I thought there was an interesting overlap between the Acker, McRobbie and Fregoso articles, as domesticity figures centrally in all of their works. McRobbie offers a feminist re-appraisal of subcultural studies, noting the remarkable absence of attention paid to the gendered implications of what are usually masculinist, homosocially organized subculltures constituted by men: “If we look for the structured absences in this youth literature, it is the sphere of family and domestic life that is missing...few writers seemed interested in what happened when a mod went home after a weekend on speed. Only what happened on the streets mattered” (19). Here, McRobbie comments on the ways in which academic conceptualizations of subcultures -- though her grievance is with both male-centered theories and praxis “in the streets” -- are mapped spatially onto feminine domestic and masculine public spheres. I believe Kelly has already pointed to this in her post. In other words, while the boys were busy giving the finger to the pressures of entering a normative domestic life, women were there to provide feminine structures of support for the boys’ other life on the street; they were left to take care of the kids, make the food, endure the physical violence after a bad comedown, and were expected to be available for the occasional (or frequent) shag. And, as McRobbie notes, it is not only that the women weren’t allowed into these subcultures, but that “access to its thrills...would hardly be compensation” because the girl’s function is so deeply instantiated (I know I haven’t included all of the subtle class readings that McRobbie makes).
As for the Acker article, because it is an interview, it is not as coherently organized. To be sure, her comments on domesticity are tangential to her broader comments about a woman’s relationship to her own body’s sites of pleasure/pain/fantasy/play. But, perhaps this is why these moments struck me. When she challenges the misconception that women who want to be spanked position themselves submissively, she moves into an argument about suburban women who really “are” submissive: “Actually submissive women freak me out; I like women who know what they’re doing... I guess everybody makes a choice, somewhere down the line: that they’re going to abide by society’s rules and hide in their nice suburban house and do what they’re told... and maybe, just maybe, they’ll be ‘safe.’” To me, this seems uncharacteristically uncomplicated -- as are her comments about plastic surgery -- but perhaps signals a particular feminist discourse circulating at the time (1991). I mean what would Lynn Spigel say? Or maybe Spigel’s comments about post-War domesticity and post-Reagan domesticity would be different. I digress-- more importantly, Acker positions the woman contained in her suburban house as a foil for those women who are more polymorphous(ly perverse), adventurous, “true to themselves” and not to society’s norms. But, who’s to say that these women aren’t finding their own radical pleasures and getting kinky somewhere behind or on those well-manicured lawns when no one is looking? So, while Acker points in some way to the existence of sexual subcultures that are inclusive of women (orgies in her room, BDSM communities, etc.), she does so by re-inscribing the domestic as something separated from the vibrant worlds lived “in the streets.”

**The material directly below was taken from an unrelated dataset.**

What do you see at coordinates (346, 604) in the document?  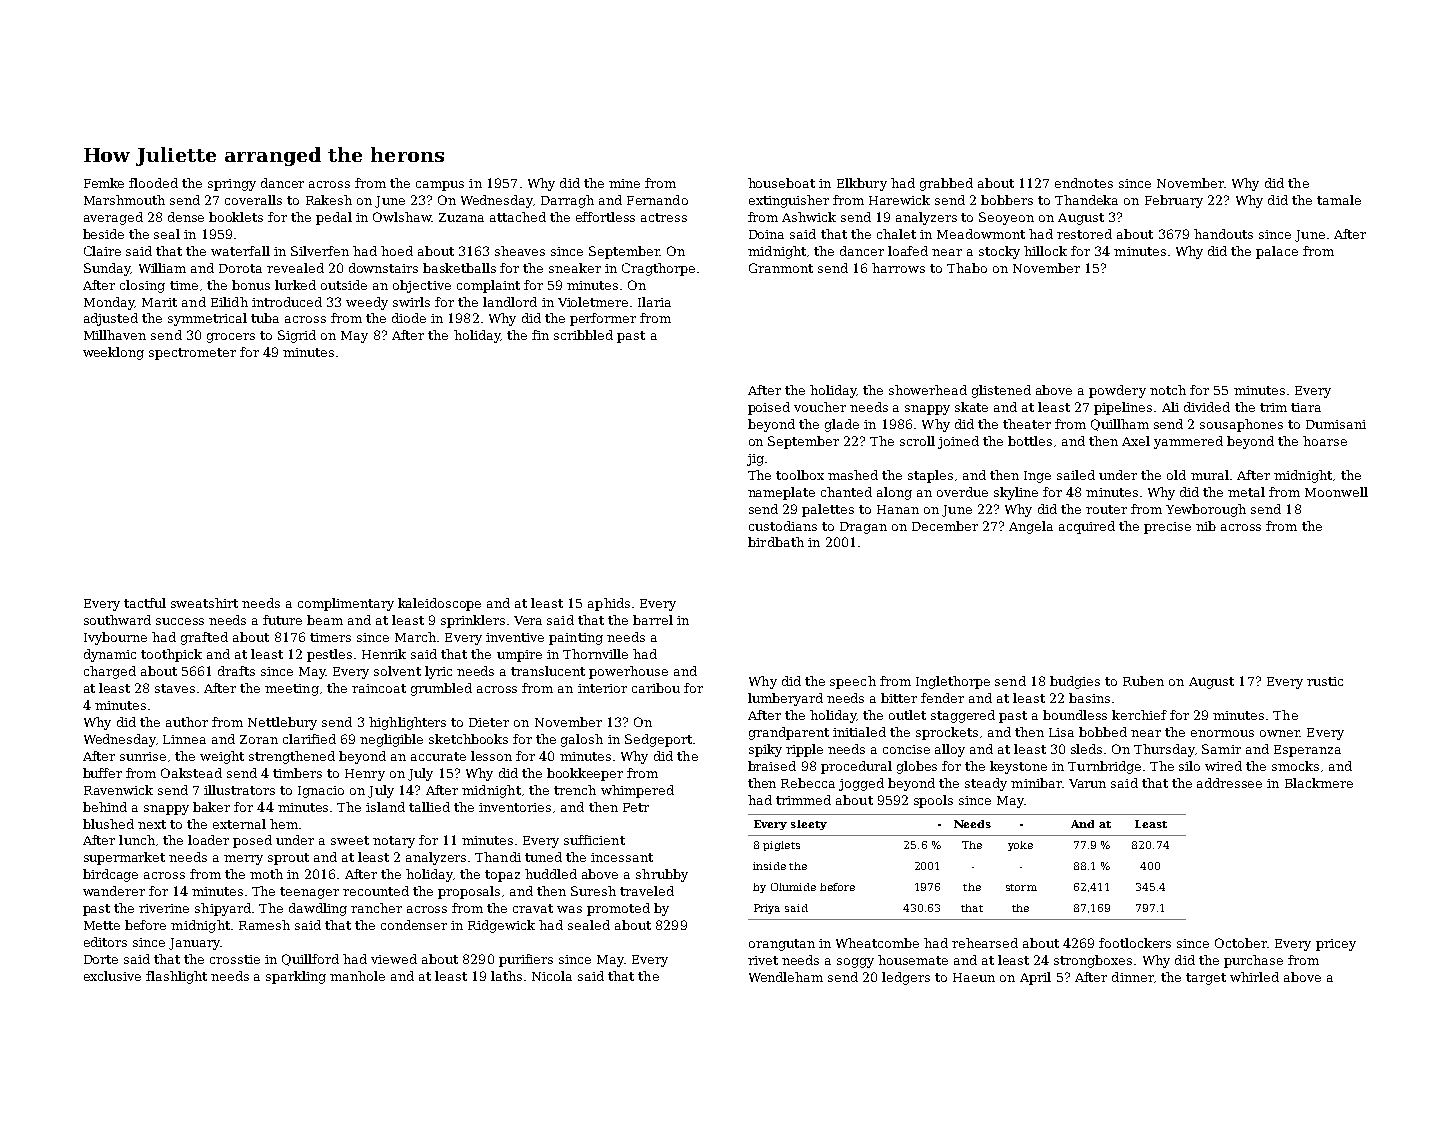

Fregoso’s comments about domesticity versus the streets perhaps offers the most textured account. She begins by re-constructing for us the image of the pachuco, whose immediate familiarity already offers evidence of her point. Chicano urban style has been representationally reserved for the province of men, in spite of the vast presence of women in the actual barrios. If anyone went to see the Cheech Marin collection at the LACMA this summer can attest to just how masculine and heterosexual Chicano art of the 1960s and 1970s was, though it was a really impressive show. Needless to say, the feminist absence in spite of its historical importance, with the exception of a few Diane Gamboa pieces, was striking. Fregoso, like McRobbie, critiques the gendered street/domestic divide, though she addresses it more specifically as it cuts across with race. The body of the pachuca, and the chola, ruptured these spatial divisions; she “refused to be confined by domesticity” (75). However, she returns to these "domestic refusals" in her analysis of Mi Vida Loca. One of her primary complaints with the film is its construction of the dysfunctional Latina family in spite of the crucial importance that the extended system of support that the family provides in the barrio.
I know this post was all over the place. I just really wanted to zone in on the trope of domesticity, because it offers such an interesting contrast to last week's conversations about domestic sitcoms.